§ Exercise:
Could you output the listing that follows exactly, without its images?

§ The records:
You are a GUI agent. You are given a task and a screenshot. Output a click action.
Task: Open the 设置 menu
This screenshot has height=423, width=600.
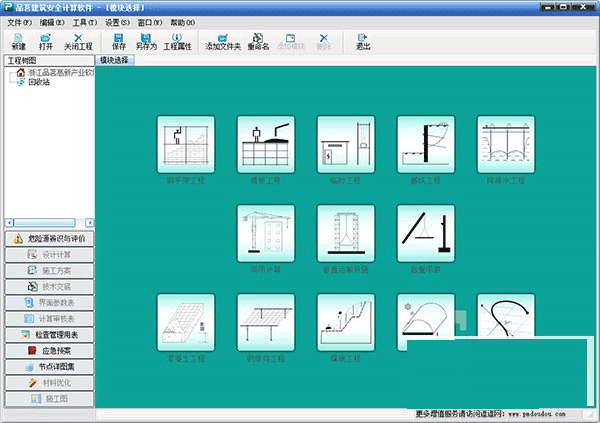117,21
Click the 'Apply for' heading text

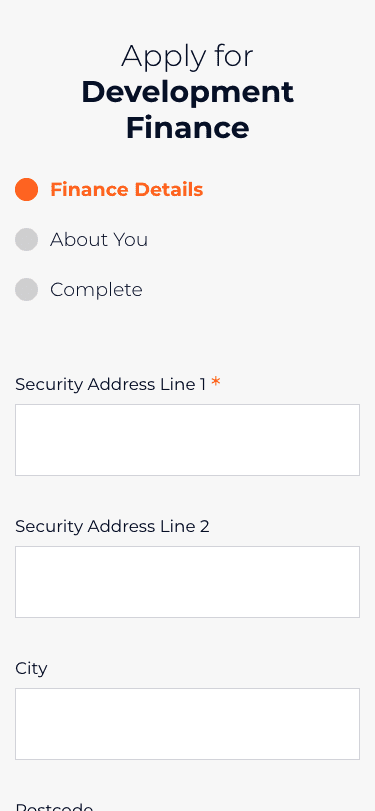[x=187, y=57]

§ Result for this task:
You are a GUI agent. You are given a task and a screenshot. Output a click action.
Task: Open the 设置 menu
This screenshot has height=423, width=600.
117,21
Click the 'Apply for' heading text

[x=187, y=57]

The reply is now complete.